Baldwin's haunting and controversial second novel is his most sustained treatment of sexuality, and a classic of gay literature. In a 1950s Paris swarming with expatriates and characterized by dangerous liaisons and hidden violence, an American finds himself unable to repress his impulses, despite his determination to live the conventional life he envisions for himself. After meeting and proposing to a young woman, he falls into a lengthy affair with an Italian bartender and is confounded and tortured by his sexual identity as he oscillates between the two.
Examining the mystery of love and passion in an intensely imagined narrative, Baldwin creates a moving and complex story of death and desire that is revelatory in its insight.

 People who remember court madness through pain, the pain of the perpetually recurring death of their innocence; people who forget court another kind of madness, the madness of the denial of pain and the hatred of innocence; and the world is mostly divided between madmen who remember and madmen forget.

Giovanni’s Room, by James Baldwin, follows a brief episode of David, an American living in Paris who is desperately trying to figure out who he is, to himself and to the world. David meets Giovanni through an old man’s acquaintance, and he goes home with Giovanni. In poetic, lyrical language, Baldwin explores the nature of love juxtaposed with David’s idea of love. David’s idea of love clashes with his expression and exploration of love, which eventually culminates in an emotionally heart-wrenching separation.

I’ve often seen this book on lists of best gay novels, but this novel goes beyond a stark black-and-white view of homosexuality. Baldwin explores bisexuality in both David and Giovanni and how each of the two men come to terms with their emotions. David is presented as rather cool and logical, succumbing to his emotions but logically pilfering through them after.

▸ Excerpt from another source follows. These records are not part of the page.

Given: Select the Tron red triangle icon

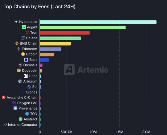Looking at the screenshot, I should (27, 33).
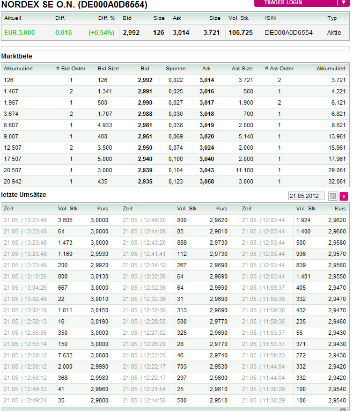Click the pink arrow button beside the calendar
Image resolution: width=353 pixels, height=411 pixels.
tap(344, 196)
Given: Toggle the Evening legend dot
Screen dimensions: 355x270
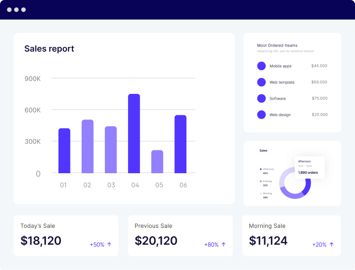Looking at the screenshot, I should 261,181.
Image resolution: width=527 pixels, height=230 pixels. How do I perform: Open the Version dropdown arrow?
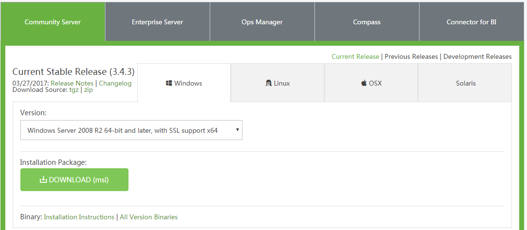237,130
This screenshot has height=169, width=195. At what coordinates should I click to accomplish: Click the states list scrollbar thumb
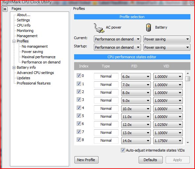click(x=188, y=79)
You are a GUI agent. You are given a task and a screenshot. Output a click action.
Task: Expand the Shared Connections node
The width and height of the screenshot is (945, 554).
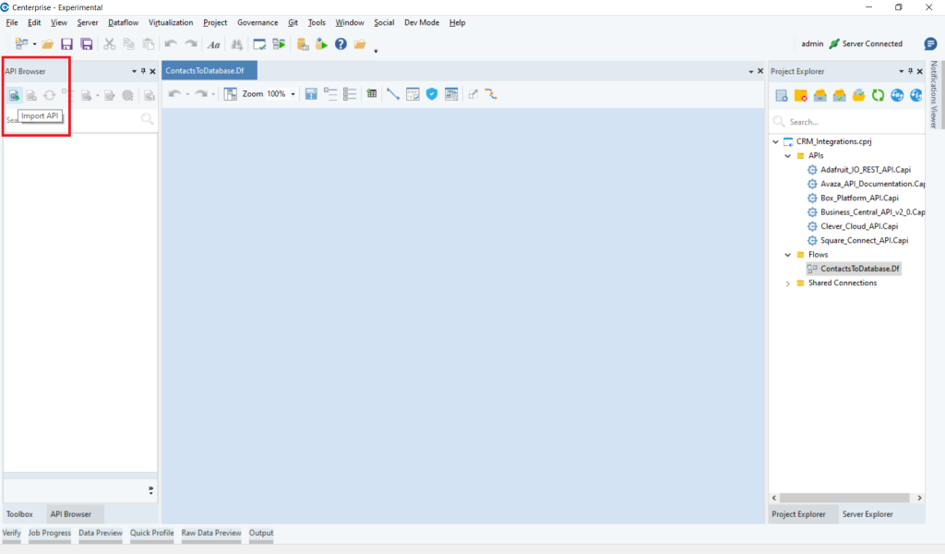tap(786, 283)
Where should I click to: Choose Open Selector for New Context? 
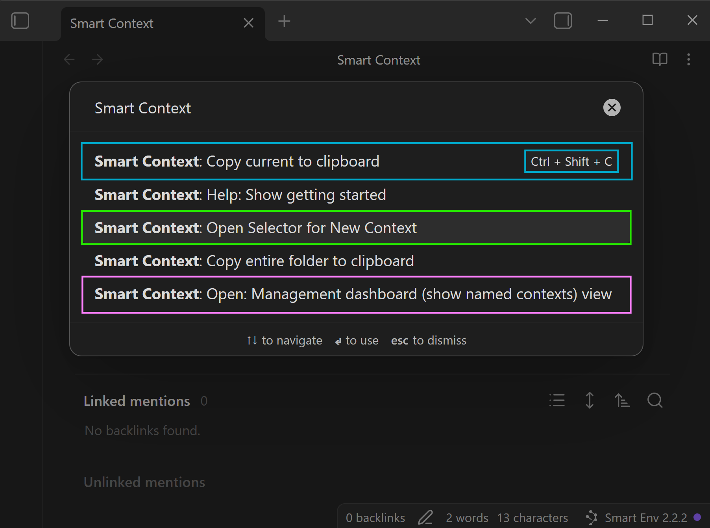[256, 228]
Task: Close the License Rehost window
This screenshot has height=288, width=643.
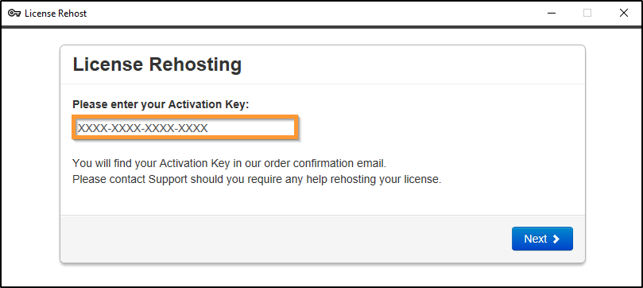Action: coord(623,14)

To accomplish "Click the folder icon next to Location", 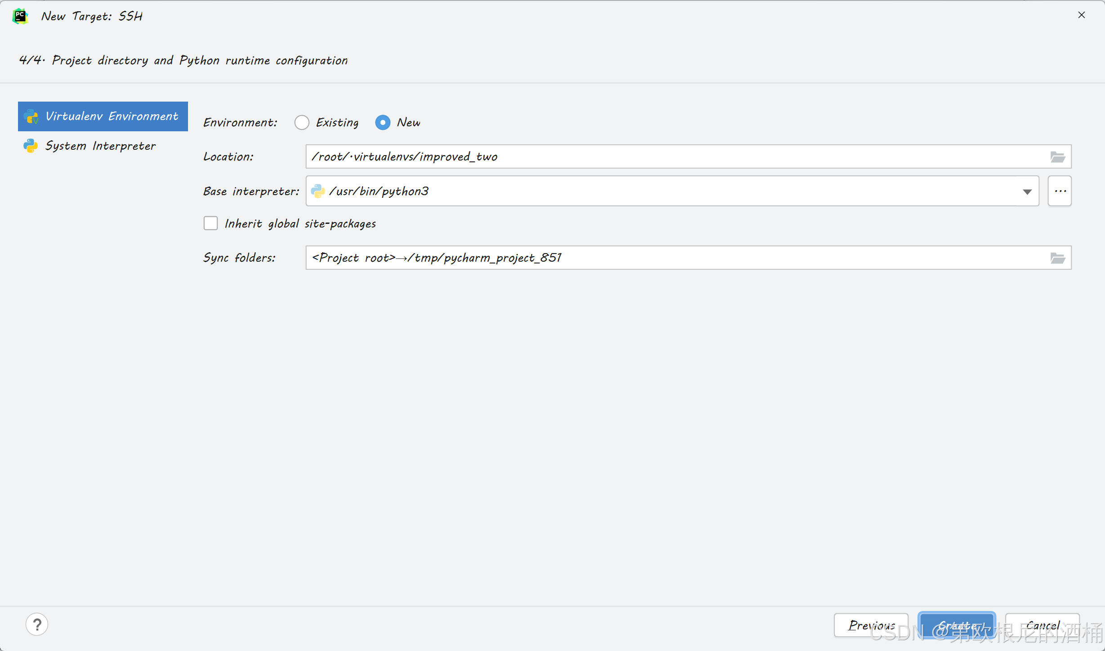I will (1058, 156).
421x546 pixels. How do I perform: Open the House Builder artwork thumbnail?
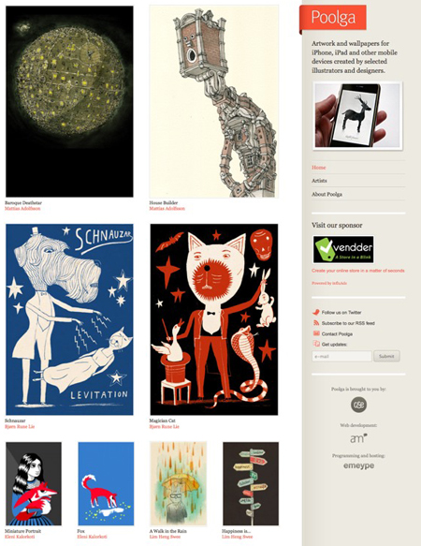[214, 101]
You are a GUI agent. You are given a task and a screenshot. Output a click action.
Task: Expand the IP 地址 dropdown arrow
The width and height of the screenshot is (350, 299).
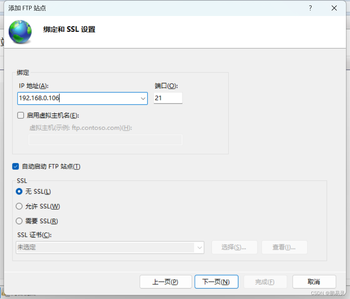point(143,99)
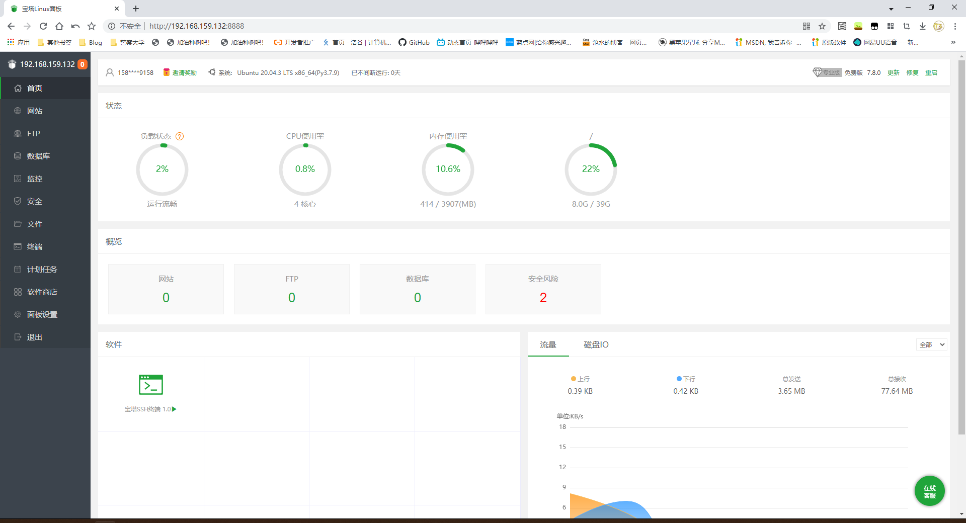966x523 pixels.
Task: Click the 更新 update link
Action: (893, 72)
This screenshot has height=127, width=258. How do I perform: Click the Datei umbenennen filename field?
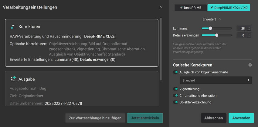63,103
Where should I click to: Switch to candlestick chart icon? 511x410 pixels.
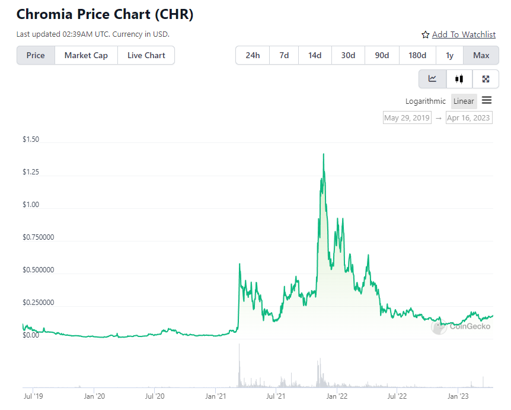(459, 79)
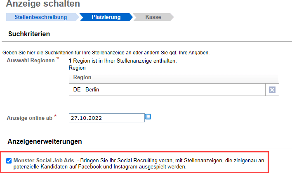Click the Anzeige schalten page title
Image resolution: width=292 pixels, height=173 pixels.
point(43,4)
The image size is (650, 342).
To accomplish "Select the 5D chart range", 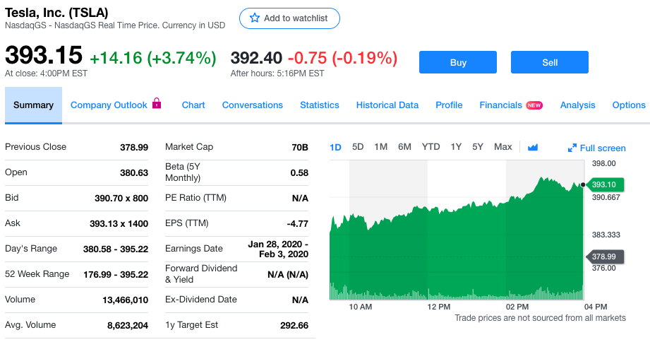I will click(358, 147).
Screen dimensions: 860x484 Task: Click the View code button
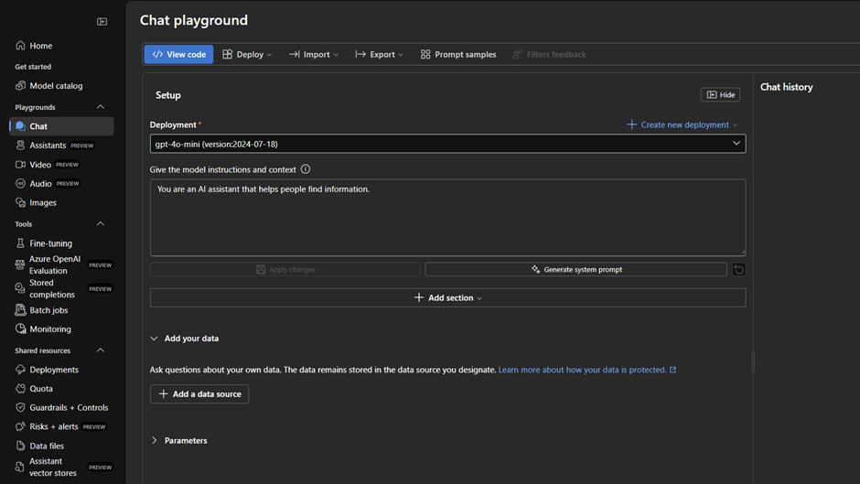click(178, 55)
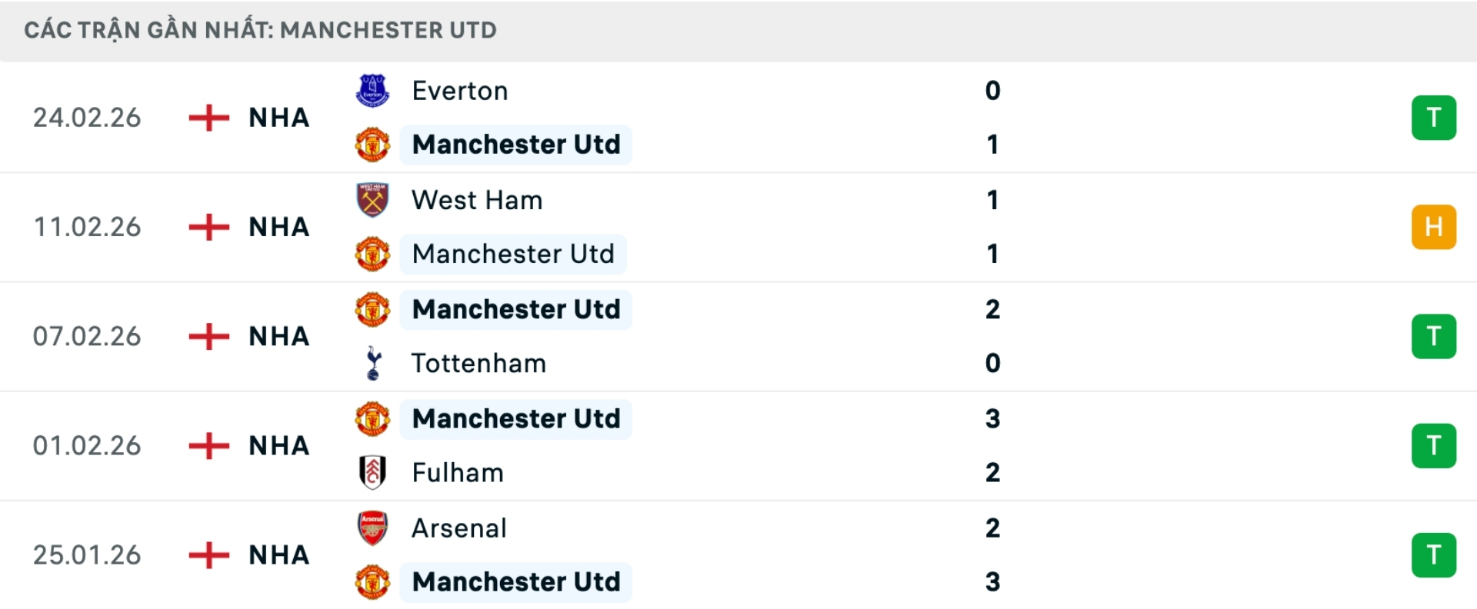Toggle the yellow H badge for West Ham draw

click(x=1434, y=227)
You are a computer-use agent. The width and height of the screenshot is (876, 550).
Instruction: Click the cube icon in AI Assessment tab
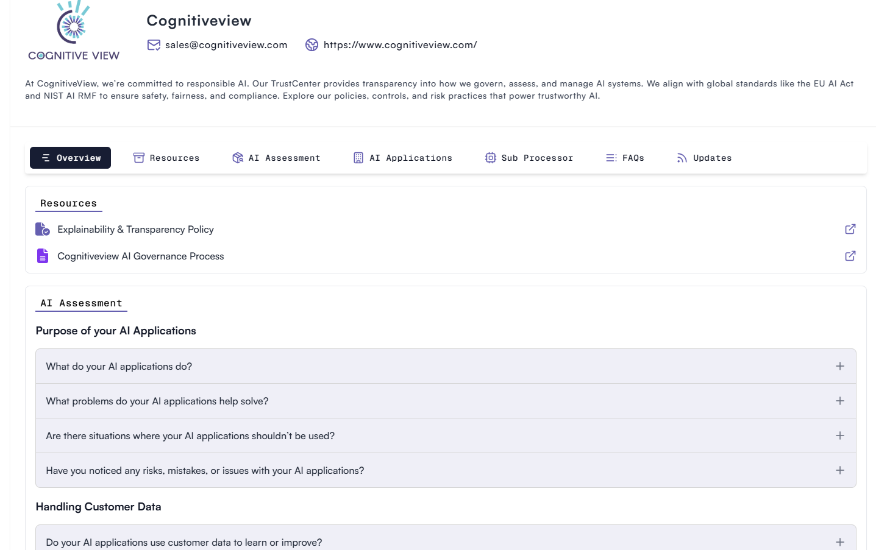coord(237,157)
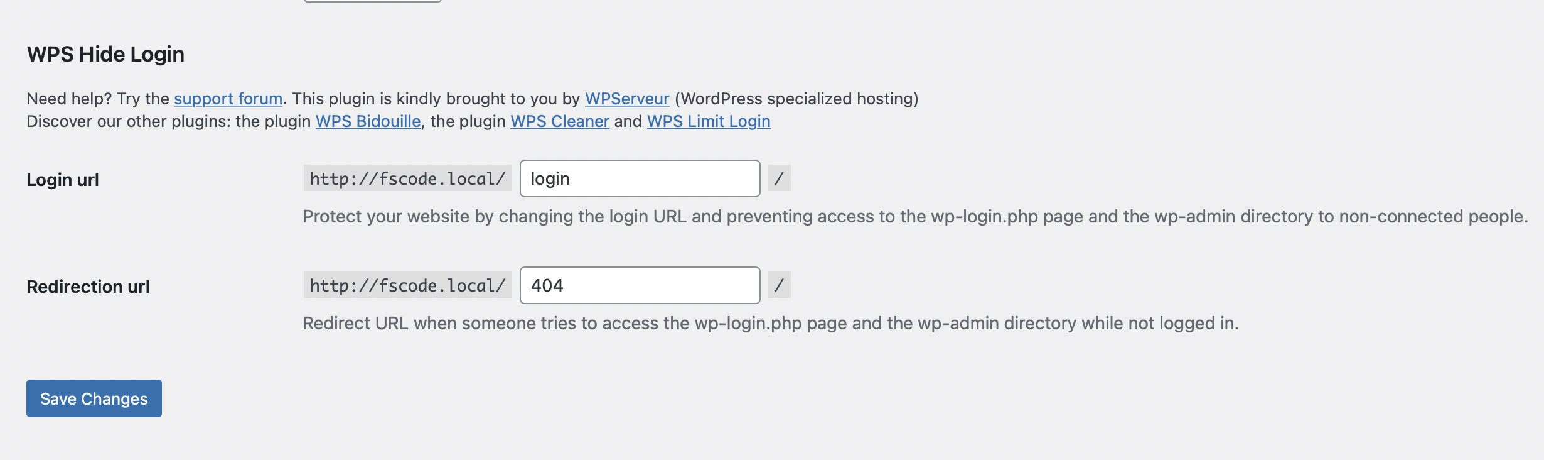The image size is (1544, 460).
Task: Select the fscode.local prefix beside 404 field
Action: pyautogui.click(x=408, y=285)
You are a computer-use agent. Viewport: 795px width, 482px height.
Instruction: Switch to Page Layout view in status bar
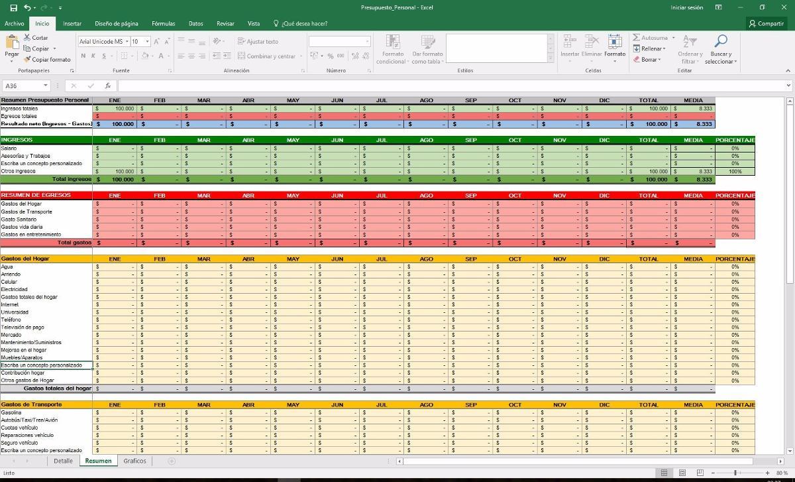pyautogui.click(x=682, y=473)
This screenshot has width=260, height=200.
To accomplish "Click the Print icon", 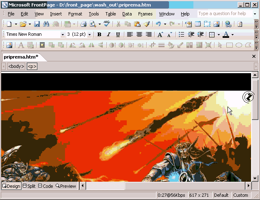I will (x=83, y=24).
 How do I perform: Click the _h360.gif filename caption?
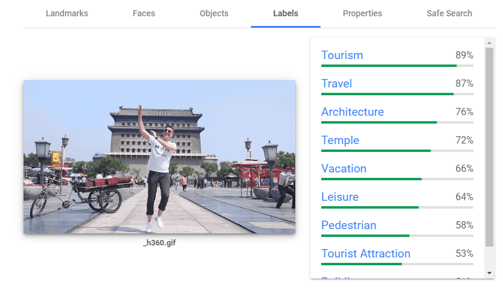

Giovanni’s behavior appears to be purely emotional and irrational at times, contrasting against David’s eventual cool behavior to Giovanni. Giovanni is that character who wants to live life to its fullest, no matter the cost to himself or anyone else. David is the sort of character that will risk it, but not too much, because David, in the end, is one who preserves himself above all else, even if it means giving up love.

David, unlike Giovanni, has a plan, knows his role back home in American society, and cannot deal with something so “extra” as a male lover. His fiancée Hella is off traveling in Spain, presumably with her own lovers, and her return to David is his savior on the horizon, a means by which he can escape back into a comfortable, unquestioning existence.

This novel not only about gay/bisexual love, but about the complexities of the emotion all together.

This short novel is heartbreakingly beautiful and tragic and should be on your reading list if you’ve not yet read it.